# Tarefa
Extraia sem alterações o trecho do texto da página entre "José António Pereira era" e "a ter um filho seu.", inclusive.

# Texto da página

════

A guerra roubou-lhe a alma e os sonhos.


Põe anúncios no jornal a pedir uma mulher que aceite ter um filho seu



José António Pereira era um jovem como milhares de outros. Partiu de Constância para a guerra colonial em 1972. Em dois anos ficou psicologicamente arrasado. Ficou vivo mas perdeu a alma e os sonhos. Trinta anos depois põe anúncios nos jornais para arranjar uma mulher que esteja disposta a ter um filho seu.

Por causa da guerra tem a fachada da casa decorada com painés de azulejos com mensagens bizarras como: “Cuidado com o dono, que o cão está preso”. Por causa da guerra encheu a casa de centenas de bibelôs e faz colecção de tudo e mais alguma coisa. Por causa da guerra colonial põe anúncios nos jornais oferecendo dinheiro à mulher que aceite ter um filho seu. “A guerra estragou-me a vida toda. Se não tivesse ido à guerra, toda a minha vida seria diferente”, desabafa José António Pereira, conhecido na vila de Constância por “Paveia”.

Reformou-se da actividade de electricista há 23 anos e sofre há mais de 30 de distúrbio pós-traumático de stress de guerra. Esteve na guerra como radio-telegrafista, em Moçambique, entre 1972 e 1974. Estava lá há apenas seis meses quando a mãe morreu. Não pôde assistir ao funeral e só um ano e meio mais tarde é que chorou junto à sua campa.

════

# Conjunto de dados
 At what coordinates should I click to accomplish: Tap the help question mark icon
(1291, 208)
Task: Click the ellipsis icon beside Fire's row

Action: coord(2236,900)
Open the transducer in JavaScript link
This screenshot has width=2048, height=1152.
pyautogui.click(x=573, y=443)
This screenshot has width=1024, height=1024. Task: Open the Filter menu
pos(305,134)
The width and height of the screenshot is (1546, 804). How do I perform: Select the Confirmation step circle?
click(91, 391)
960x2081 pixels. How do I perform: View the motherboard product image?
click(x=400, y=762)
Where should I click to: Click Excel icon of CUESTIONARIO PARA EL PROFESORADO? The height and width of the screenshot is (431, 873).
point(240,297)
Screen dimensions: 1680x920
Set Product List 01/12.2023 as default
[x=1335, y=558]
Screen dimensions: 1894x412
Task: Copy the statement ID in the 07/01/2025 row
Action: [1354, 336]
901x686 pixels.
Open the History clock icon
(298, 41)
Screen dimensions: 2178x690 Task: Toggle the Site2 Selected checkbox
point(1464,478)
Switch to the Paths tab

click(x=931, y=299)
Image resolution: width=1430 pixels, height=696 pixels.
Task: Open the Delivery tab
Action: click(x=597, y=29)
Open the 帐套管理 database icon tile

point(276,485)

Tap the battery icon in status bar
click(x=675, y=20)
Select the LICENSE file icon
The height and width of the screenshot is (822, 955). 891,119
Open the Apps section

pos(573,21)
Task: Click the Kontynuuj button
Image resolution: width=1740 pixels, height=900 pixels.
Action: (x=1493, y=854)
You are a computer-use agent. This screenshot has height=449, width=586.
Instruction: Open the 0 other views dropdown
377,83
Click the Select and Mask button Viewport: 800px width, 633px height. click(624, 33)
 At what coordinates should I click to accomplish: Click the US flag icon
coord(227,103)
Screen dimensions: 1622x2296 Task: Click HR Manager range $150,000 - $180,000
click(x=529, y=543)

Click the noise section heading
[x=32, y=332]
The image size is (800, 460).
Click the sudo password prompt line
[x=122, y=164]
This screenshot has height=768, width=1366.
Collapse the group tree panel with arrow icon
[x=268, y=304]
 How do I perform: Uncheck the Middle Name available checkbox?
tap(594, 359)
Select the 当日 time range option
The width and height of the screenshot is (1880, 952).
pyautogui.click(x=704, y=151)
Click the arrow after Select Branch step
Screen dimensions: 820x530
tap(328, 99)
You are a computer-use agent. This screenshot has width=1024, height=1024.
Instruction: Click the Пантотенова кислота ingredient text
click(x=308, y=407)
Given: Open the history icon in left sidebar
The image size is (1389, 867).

════

# A sua resposta
José António Pereira era um jovem como milhares de outros. Partiu de Constância para a guerra colonial em 1972. Em dois anos ficou psicologicamente arrasado. Ficou vivo mas perdeu a alma e os sonhos. Trinta anos depois põe anúncios nos jornais para arranjar uma mulher que esteja disposta a ter um filho seu.